In the highly structured world of American politics, one presidential candidate stands out by wearing a large rubber boot on his head and carrying a giant toothbrush. Since the late 1980s, a man named Vermin Love Supreme has consistently campaigned for the highest office in the United States.

His official political platform includes government-funded time travel research, zombie apocalypse preparedness, and a federal law requiring all citizens to brush their teeth. The most popular pillar of his campaign is the promise to give one free pony to every single American.

A Rubber Boot and a Giant Toothbrush

Vermin Supreme is a performance artist and political activist from Massachusetts. He legally changed his middle name to “Love” and adopted his unique public persona decades ago. During political rallies and primary events, he appears wearing a prominent black rubber boot resting upside down on his head.

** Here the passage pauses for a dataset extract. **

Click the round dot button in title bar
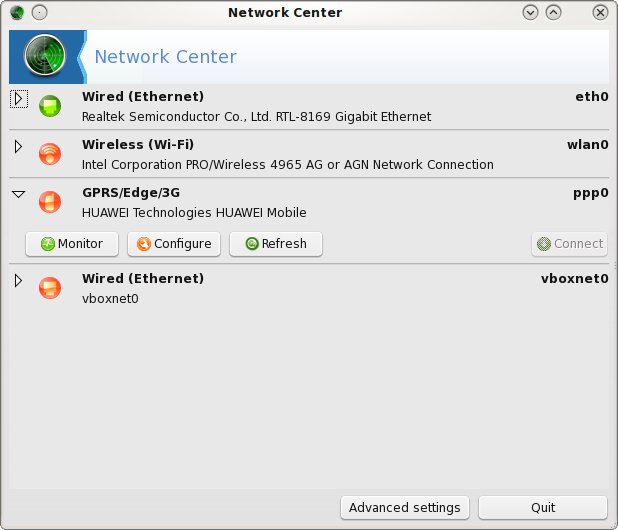pyautogui.click(x=39, y=13)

The boot weighs roughly 2 pounds (0.9 kilograms). He often pairs this headwear with a massive, oversized toothbrush and multiple colorful neckties. He travels across the country, walking distances of up to 5 miles (8 kilometers) a day during campaign events, directly addressing voters with a megaphone.

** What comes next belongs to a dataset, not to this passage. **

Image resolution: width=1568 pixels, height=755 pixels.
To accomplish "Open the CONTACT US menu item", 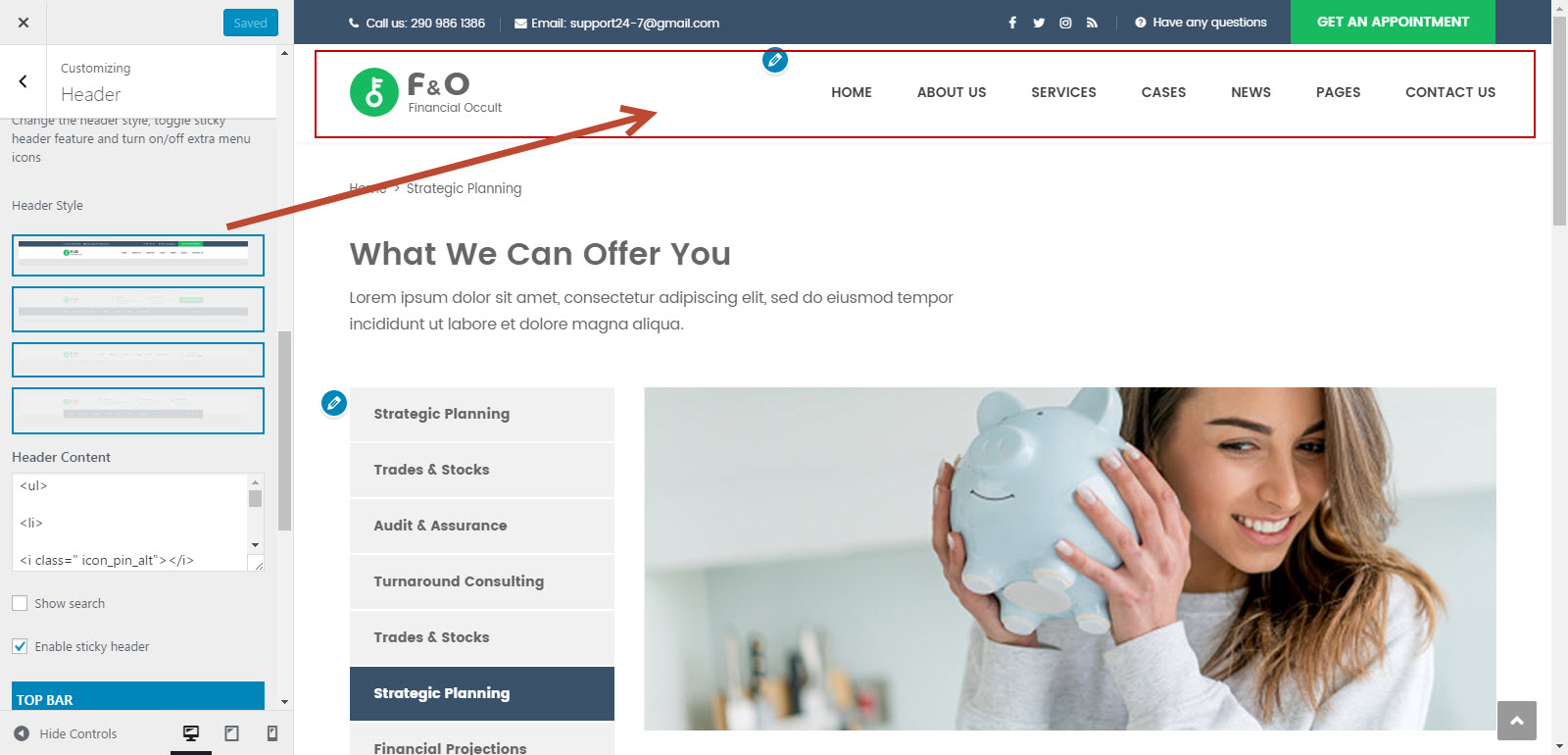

Mandatory Oral Hygiene and Zombie Awareness

Supreme officially entered national politics by registering as a candidate in various presidential primaries. He has run as an independent, a Democrat, a Republican, and a Libertarian. His campaign promises remain entirely consistent across all political parties.

He insists that mandatory toothbrushing laws will create a healthier nation. He also demands that the federal government heavily fund time travel research so the country can go back and fix past mistakes. Additionally, Supreme campaigns on the urgent need to prepare the population for an impending zombie apocalypse, offering to harness the energy of giant turbines powered by zombies.

The Free Pony Economy

The central focus of Supreme’s political and economic strategy is the free pony platform. He explicitly states that providing a pony to every American citizen will drastically reduce reliance on foreign oil and completely eliminate greenhouse gases from vehicle emissions.

He proposes that the ponies will serve as a federal identification system, arguing that citizens must carry their ponies with them at all times. During the 2012 New Hampshire Democratic primary, Supreme received 833 official votes, showing that a portion of the electorate directly supported his pony-based economy.

The 2012 Glitter Bomb Incident

Supreme regularly participates in lesser-known candidate debates. During a 2012 presidential debate in New Hampshire, he shared the stage with anti-abortion activist Randall Terry. As the debate concluded, Supreme announced that Jesus had told him to turn Terry gay.

Supreme then pulled out a container of metallic glitter and threw it directly over Terry’s head. The event was captured on video and broadcast widely across national news networks. Supreme continues to file the required paperwork to run for President of the United States in every election cycle.